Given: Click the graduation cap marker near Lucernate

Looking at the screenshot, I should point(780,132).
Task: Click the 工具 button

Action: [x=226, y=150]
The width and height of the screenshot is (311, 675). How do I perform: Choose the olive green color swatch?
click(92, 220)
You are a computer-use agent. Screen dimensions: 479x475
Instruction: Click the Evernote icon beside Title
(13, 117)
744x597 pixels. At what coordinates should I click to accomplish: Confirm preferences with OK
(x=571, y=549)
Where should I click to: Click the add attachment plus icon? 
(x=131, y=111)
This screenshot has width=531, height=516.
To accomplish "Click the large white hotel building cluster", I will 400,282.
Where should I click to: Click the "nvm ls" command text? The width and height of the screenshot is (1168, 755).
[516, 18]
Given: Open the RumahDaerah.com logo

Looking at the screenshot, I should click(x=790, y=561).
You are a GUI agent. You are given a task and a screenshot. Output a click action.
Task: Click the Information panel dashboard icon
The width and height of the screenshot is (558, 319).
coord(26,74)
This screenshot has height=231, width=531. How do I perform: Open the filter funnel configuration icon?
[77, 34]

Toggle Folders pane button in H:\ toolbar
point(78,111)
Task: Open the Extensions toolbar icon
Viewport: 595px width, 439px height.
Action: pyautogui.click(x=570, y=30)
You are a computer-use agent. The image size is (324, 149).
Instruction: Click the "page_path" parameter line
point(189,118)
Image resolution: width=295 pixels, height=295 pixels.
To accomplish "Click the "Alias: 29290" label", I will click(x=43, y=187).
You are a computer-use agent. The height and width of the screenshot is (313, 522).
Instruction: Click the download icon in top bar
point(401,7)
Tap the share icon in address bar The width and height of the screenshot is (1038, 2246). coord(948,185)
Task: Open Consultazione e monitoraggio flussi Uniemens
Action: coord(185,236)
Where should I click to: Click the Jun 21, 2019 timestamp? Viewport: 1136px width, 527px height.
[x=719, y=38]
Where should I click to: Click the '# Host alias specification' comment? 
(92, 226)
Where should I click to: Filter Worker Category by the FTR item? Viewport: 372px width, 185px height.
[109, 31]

________

■ What to do: Using the material above, extract the line that contains "Where should I click to: Filter" and every line after it, exactly as given; stop at the last line.

■ Solution below:
Where should I click to: Filter Worker Category by the FTR item? Viewport: 372px width, 185px height.
[109, 31]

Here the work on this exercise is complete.